→ **Exercise description**
The line containing "Select the project name A-5、A-6" marks the start; extract exactly from it through the last line of the entries, and omit any pictures.

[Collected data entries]
--- --- ---

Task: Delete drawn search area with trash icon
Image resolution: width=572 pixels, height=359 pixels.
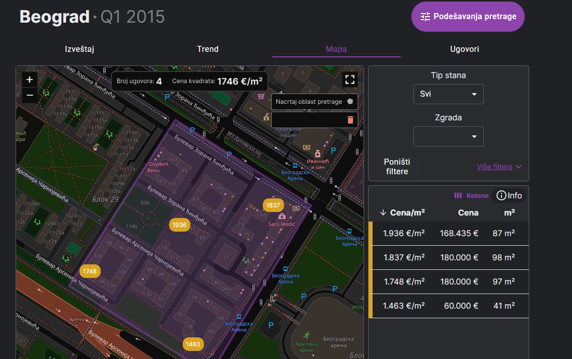Action: pyautogui.click(x=350, y=120)
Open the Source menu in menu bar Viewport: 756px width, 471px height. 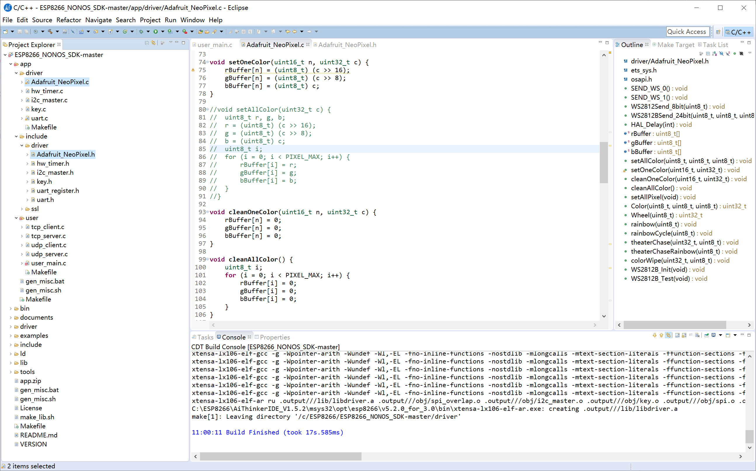point(42,20)
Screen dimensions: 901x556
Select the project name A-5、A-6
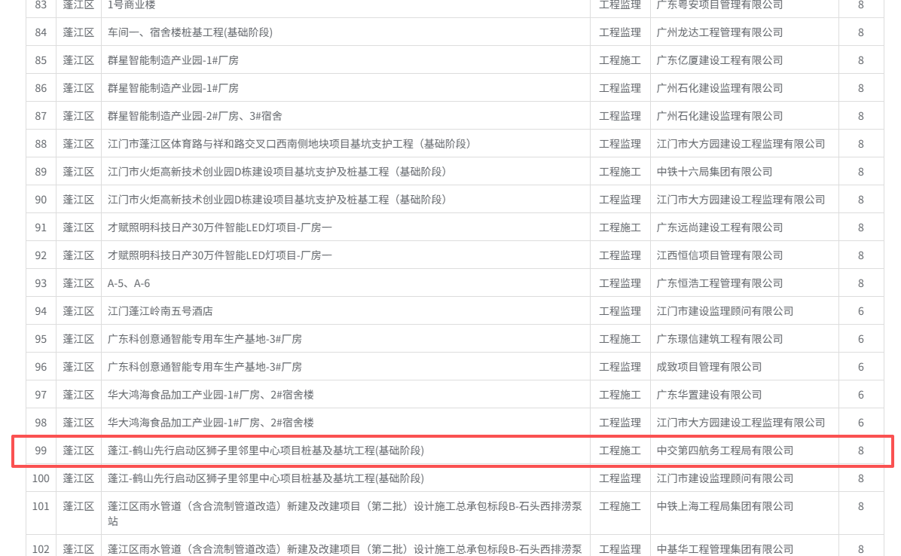click(x=129, y=283)
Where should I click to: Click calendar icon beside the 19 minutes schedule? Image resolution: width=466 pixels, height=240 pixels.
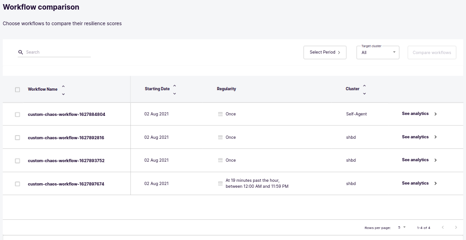[220, 184]
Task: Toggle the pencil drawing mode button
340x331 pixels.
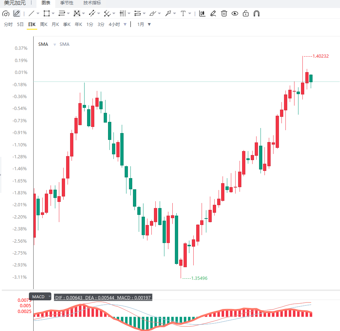Action: click(17, 13)
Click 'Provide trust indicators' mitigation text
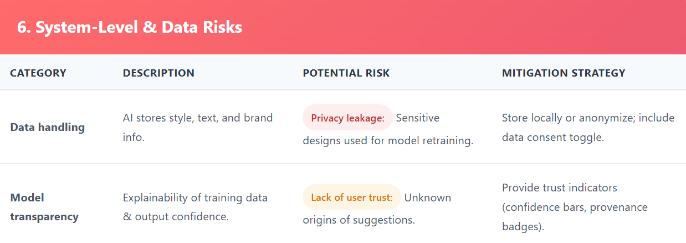The image size is (686, 243). click(x=559, y=188)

--- --- ---

→ **Written reply**
Select the project name A-5、A-6
click(x=129, y=283)
Where should I click to: Click calendar icon beside the 19 minutes schedule? Image resolution: width=466 pixels, height=240 pixels.
[220, 184]
Task: Toggle the pencil drawing mode button
340x331 pixels.
Action: click(17, 13)
Click 'Provide trust indicators' mitigation text
The image size is (686, 243). click(x=559, y=188)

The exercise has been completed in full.